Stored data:
▬▬▬▬▬▬▬▬▬▬

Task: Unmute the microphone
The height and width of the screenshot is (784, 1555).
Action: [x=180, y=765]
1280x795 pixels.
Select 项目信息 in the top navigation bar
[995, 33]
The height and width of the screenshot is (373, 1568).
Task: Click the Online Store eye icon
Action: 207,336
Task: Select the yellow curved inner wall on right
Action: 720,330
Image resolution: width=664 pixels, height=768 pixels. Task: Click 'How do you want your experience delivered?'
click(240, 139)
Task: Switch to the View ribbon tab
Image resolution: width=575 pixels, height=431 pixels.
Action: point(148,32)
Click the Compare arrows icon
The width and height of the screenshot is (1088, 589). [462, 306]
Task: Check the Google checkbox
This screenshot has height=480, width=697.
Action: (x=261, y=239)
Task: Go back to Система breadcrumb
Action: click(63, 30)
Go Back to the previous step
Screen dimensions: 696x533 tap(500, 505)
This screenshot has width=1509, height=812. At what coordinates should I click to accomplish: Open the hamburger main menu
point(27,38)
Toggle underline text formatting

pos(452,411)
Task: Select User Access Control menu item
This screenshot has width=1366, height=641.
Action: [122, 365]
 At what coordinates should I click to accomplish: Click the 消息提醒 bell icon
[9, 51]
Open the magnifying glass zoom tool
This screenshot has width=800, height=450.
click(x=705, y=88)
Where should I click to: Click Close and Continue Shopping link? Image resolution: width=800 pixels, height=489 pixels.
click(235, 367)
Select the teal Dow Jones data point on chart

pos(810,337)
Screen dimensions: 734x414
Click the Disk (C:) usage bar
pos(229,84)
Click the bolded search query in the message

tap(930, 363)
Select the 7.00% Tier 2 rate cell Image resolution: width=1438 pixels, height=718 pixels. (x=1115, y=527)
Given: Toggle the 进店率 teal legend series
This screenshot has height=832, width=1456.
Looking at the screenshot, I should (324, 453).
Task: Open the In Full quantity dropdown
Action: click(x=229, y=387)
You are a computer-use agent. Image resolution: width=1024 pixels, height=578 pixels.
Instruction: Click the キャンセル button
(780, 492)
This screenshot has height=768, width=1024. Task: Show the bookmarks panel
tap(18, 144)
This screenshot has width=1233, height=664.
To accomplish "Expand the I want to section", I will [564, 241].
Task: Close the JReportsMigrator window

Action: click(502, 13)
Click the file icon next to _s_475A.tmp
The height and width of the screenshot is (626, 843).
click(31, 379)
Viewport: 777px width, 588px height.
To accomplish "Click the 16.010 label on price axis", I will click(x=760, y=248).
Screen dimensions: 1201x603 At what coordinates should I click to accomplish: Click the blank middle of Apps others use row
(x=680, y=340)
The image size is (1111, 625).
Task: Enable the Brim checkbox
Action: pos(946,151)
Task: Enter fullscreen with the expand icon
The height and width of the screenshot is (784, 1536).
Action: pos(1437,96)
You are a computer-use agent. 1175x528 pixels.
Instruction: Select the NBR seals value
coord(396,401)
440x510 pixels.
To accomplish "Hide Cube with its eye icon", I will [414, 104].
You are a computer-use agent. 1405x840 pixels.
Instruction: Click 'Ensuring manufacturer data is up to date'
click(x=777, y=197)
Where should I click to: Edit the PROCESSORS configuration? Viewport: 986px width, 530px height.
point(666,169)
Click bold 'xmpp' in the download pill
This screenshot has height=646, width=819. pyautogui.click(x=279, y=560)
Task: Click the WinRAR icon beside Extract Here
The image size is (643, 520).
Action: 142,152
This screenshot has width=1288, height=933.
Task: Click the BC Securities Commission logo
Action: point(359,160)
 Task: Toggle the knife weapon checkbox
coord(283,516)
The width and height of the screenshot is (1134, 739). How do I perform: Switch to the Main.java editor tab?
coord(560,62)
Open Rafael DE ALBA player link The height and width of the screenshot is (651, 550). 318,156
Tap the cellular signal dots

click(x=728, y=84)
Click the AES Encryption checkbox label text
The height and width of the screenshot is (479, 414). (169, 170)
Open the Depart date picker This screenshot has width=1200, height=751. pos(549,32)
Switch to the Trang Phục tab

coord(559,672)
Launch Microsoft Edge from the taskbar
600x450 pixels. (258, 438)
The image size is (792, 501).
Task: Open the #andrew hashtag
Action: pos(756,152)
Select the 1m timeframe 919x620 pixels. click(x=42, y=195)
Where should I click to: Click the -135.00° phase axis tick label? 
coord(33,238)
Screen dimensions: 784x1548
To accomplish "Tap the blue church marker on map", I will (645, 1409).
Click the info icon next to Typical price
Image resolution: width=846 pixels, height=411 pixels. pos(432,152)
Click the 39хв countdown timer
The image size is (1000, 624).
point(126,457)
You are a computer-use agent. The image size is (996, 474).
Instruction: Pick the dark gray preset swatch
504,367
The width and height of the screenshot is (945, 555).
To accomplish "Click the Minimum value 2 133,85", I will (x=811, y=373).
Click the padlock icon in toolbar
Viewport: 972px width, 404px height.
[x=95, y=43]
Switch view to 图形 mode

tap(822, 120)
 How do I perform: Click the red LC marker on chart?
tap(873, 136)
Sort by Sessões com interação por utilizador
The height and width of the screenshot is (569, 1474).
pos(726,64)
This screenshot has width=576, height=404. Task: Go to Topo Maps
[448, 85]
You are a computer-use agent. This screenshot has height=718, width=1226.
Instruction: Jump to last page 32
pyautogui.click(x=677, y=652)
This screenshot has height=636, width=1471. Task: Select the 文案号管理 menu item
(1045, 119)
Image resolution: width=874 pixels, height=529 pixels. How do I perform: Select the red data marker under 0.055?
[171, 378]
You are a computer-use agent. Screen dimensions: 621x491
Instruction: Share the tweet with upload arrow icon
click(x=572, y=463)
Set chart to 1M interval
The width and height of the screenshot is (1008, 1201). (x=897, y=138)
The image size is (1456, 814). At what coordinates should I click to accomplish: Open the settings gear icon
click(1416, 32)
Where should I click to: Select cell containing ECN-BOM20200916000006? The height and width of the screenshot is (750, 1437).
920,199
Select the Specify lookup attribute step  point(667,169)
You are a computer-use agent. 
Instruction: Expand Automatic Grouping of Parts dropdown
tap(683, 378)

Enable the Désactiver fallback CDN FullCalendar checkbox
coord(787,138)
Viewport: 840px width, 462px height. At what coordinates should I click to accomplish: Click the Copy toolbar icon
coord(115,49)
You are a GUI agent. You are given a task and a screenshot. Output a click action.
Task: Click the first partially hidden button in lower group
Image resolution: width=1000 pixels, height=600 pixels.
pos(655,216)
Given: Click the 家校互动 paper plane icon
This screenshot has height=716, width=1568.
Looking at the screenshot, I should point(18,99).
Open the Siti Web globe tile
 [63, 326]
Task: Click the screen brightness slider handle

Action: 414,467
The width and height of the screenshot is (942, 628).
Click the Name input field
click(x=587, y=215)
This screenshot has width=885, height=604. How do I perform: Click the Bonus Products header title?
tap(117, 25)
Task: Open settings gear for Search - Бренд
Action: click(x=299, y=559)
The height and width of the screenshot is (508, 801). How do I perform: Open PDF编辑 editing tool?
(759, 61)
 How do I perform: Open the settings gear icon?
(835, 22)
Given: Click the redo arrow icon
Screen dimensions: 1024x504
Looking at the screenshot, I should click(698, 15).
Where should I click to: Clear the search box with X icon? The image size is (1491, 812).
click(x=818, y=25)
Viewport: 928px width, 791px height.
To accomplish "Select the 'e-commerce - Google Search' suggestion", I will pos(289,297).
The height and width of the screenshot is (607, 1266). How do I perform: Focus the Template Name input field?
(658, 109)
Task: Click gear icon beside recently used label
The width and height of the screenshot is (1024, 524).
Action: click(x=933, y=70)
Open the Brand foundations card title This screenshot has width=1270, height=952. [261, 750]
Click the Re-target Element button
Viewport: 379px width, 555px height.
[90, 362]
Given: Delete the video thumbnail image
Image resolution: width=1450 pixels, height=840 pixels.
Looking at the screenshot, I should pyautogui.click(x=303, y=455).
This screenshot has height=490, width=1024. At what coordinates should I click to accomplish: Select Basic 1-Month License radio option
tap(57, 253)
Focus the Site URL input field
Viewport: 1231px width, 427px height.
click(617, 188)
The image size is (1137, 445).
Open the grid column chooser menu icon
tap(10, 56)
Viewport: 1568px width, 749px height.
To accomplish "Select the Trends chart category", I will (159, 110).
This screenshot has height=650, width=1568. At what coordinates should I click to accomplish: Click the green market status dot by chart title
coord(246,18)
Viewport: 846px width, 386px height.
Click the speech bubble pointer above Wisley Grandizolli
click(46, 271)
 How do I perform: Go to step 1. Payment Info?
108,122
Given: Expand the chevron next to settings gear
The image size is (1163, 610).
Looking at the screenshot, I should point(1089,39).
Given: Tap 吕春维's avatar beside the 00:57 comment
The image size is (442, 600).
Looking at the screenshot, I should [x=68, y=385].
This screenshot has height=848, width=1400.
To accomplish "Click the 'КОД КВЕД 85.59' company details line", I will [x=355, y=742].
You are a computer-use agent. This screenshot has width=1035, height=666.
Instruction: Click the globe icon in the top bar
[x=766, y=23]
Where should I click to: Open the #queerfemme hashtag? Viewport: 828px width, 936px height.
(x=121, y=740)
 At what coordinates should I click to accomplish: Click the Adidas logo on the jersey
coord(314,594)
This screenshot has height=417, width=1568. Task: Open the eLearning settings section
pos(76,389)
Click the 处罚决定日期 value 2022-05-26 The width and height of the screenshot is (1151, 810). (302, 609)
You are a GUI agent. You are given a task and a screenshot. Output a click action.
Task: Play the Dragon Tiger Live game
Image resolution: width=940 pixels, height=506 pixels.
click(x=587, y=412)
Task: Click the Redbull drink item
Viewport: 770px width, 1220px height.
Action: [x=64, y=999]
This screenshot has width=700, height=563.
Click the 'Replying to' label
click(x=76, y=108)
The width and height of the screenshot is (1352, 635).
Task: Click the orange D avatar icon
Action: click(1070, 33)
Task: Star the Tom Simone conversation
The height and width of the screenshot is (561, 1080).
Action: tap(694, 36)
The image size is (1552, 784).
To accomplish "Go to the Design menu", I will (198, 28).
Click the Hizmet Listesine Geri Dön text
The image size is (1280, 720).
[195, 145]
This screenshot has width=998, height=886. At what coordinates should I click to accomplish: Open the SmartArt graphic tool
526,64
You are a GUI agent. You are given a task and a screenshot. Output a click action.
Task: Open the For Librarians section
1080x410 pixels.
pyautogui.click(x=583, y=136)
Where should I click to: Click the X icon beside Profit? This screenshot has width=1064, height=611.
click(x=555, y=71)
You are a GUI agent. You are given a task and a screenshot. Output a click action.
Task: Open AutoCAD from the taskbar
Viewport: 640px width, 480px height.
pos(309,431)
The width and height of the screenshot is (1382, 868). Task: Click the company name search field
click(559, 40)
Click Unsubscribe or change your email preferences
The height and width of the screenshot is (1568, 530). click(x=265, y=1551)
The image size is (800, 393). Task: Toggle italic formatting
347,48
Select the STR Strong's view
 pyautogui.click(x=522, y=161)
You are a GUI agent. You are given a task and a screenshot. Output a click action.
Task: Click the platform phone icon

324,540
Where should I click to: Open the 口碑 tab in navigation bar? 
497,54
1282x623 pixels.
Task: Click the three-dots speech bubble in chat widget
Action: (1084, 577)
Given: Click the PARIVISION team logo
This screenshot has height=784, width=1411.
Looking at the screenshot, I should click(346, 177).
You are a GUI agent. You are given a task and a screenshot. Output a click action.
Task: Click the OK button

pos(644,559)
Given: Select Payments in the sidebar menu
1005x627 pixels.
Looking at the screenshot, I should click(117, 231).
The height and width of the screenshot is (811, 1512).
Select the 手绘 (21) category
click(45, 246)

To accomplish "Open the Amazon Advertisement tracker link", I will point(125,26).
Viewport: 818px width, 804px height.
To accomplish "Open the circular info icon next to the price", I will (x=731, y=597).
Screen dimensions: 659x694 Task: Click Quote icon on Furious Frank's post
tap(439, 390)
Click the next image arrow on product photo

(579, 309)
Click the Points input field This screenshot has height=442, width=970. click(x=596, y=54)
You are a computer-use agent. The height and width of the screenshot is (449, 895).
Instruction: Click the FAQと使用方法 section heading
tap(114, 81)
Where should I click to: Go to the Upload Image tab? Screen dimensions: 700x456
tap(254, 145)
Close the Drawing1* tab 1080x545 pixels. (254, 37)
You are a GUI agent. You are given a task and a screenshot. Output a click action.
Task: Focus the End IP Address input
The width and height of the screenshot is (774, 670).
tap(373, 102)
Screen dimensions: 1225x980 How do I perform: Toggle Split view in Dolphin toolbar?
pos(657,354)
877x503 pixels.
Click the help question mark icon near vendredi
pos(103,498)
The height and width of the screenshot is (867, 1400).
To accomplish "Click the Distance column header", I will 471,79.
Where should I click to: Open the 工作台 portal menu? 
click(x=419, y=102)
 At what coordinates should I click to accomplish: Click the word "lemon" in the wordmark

▬▬▬▬▬▬▬▬▬▬

The answer must be every line from the records above that contains the word "computer", copied out.

[WRITTEN RESPONSE]
You are a computer-use agent. Image resolution: width=1024 pixels, height=578 pixels.
You are a computer-use agent. 1175x528 pixels.
You are a computer-use agent. 1405x840 pixels.
You are a computer-use agent. The image size is (996, 474).
You are a computer-use agent. This screenshot has height=718, width=1226.
You are a computer-use agent. Screen dimensions: 621x491
You are a computer-use agent. 
You are a computer-use agent. This screenshot has width=1035, height=666.
You are a computer-use agent. The height and width of the screenshot is (449, 895).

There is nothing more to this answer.